All of which doesn’t mean it’s time to accessorise with florid ties and loud waistcoats – elegance is only elegant if it isn’t trying to impress.
“The Ascot rule is the lady is the one that shines and looks vibrant, while the man should be smartly understated,” says Frederick Willems, head of design for Savile Row’s Gieves and Hawkes.
It’s fine to hire a morning suit, but bear in mind that if you’re going to go regularly to smart weddings as well as Ascot, it may be worth investing in one – it’ll fit better. If you do hire, avoid at all costs ghastly backless waistcoats, which not only prevent you from taking off the coat but bunch up across the torso in all manner of peculiar ways – cough up for a proper waistcoat if you can’t hire one, and keep it simple and muted.
If buying the whole look, you have the option of getting a black morning coat with striped trousers, or a matching, all-grey morning suit of the kind Prince Charles enjoys sporting. Willems suggests the latter is a little grander – it’s a sign of having been specially made, or perhaps inherited which, in a way, is grander still – but neither is more formal than the other.
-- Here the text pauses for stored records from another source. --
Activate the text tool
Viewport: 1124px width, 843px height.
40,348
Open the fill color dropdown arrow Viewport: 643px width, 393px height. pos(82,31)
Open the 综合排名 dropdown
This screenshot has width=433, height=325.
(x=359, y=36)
At a wedding you may get away with a checked shirt – never go for striped – but not at Ascot, where you should stick with white. Go for a plain or gently patterned tie – “a club stripe is too bold, but a subtle polka dot will look smart,” says Willems. Unless you’re an usher at a wedding and the groom has dictated it, steer clear of cravats – they’re showy and distinctly déclassé. Finish things off with a plain white pocket handkerchief, folded neatly into either a square or a triangle.
Finally, there’s the top hat. There’s no rule on whether you go for black or grey – but do try to resist the jaunty angle.